Kristol smirked: "Making Iraq safe for Perle's oil business with US tax dollars was truly a noble punkneo effort."
==============================================
COMMENTS The political entrail readings showed the crucial conservative base stayed home.........too bad the pukes "forget" to tell McC that would be one outcome of the punkneo-RINO bi-partisanship. Be aware that many senior neocons are rank opportunists who squatted in the Repub Party for their stealth purposes-----they are actually former Trotskyites that flew the coop when Stalin executed their hero.
AS FREEPER TADSLOS COGENTLY POSTED: "People forget that candy-ass Kristol, and his crony, metro-sexual Brooks are the original makeover artists for McCain post-2000. They are McC's original groomers and media switch operators. Kristol then urged McCain to fire his staff, to start all over at the 11th hour, as McC's numbers tanked. Shows how how ill conceived, advised, equipped and poorly managed McC's campaign was. But then, what else to expect from a Republican candidate made up of neopunks' Kristol and Brooks."

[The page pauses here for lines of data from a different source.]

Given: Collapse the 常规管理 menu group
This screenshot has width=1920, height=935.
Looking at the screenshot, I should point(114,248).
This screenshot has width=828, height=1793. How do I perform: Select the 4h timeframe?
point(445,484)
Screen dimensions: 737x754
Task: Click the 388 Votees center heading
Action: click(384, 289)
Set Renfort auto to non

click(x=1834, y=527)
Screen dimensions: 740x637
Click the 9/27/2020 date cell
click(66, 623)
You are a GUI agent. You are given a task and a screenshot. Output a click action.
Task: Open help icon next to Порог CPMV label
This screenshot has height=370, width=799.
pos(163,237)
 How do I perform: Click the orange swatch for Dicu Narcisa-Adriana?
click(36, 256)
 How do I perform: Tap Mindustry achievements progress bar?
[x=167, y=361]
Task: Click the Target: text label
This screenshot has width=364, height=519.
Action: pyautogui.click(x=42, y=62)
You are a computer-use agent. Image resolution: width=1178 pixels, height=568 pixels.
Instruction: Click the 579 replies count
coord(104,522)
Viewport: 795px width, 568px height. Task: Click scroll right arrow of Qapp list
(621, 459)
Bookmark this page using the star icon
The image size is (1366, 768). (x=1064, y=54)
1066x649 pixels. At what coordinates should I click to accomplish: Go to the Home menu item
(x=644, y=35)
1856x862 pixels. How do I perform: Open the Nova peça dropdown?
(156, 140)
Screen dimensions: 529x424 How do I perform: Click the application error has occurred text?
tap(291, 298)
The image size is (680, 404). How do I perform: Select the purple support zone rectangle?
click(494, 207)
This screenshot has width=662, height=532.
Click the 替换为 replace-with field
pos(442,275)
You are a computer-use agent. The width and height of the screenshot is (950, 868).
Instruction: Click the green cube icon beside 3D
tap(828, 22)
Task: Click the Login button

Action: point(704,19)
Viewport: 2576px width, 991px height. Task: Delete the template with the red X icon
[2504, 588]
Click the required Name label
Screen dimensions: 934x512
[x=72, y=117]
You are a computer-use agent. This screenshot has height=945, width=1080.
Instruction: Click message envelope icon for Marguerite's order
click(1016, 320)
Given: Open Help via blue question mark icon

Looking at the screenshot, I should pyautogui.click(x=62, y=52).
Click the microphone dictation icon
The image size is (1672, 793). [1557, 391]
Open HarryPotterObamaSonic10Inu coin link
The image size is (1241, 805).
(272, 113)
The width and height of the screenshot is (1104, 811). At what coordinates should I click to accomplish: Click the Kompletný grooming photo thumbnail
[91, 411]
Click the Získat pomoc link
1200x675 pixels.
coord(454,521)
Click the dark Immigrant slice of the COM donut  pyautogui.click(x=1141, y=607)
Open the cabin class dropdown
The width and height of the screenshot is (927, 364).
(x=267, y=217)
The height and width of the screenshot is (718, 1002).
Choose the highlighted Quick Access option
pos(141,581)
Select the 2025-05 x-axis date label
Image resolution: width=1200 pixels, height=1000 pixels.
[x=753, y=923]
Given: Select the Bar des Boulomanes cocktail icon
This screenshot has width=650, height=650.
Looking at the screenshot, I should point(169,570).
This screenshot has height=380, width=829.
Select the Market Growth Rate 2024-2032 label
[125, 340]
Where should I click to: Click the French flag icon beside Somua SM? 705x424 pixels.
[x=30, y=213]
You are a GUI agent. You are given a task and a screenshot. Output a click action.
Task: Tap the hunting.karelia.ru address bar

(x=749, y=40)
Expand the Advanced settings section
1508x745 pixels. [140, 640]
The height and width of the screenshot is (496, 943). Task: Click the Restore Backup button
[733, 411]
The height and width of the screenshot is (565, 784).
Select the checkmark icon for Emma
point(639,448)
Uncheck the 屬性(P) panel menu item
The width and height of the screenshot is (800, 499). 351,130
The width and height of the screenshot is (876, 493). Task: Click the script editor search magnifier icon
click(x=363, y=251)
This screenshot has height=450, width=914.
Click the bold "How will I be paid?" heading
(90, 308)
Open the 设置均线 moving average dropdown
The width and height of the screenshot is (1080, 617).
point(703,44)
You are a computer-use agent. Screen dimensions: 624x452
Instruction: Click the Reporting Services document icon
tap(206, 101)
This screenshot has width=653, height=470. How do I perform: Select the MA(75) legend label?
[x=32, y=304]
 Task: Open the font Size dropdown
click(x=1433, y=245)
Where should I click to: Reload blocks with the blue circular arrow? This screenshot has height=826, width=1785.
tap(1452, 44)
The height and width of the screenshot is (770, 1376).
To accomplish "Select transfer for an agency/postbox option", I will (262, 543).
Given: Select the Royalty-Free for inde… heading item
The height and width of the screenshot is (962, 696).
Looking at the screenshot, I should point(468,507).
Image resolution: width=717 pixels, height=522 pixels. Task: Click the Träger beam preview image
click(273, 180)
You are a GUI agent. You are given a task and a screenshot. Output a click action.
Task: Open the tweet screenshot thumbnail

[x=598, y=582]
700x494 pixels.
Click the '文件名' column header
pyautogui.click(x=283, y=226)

I agree. The networks like to have a token conservative (out of a panel of 3 or 4 libs), so they can claim they are not biased. However, they pick people like Kristol and Will, who are “nuanced” and wimpy, and will throw criticism of conservatives into their dialogue. You will never see anyone in the MSM who is uncompromising and aggressive, like Tyrell or Limbaugh.
Watching him nervously squirm in his FNC seat on election night as his "straight talk" weasel and bullshitter lost his bid for the presidency was a my consolation prize to this abortion of an election cycle.
The NYTimes purifying its ranks. It’s what a cult does before it goes belly up.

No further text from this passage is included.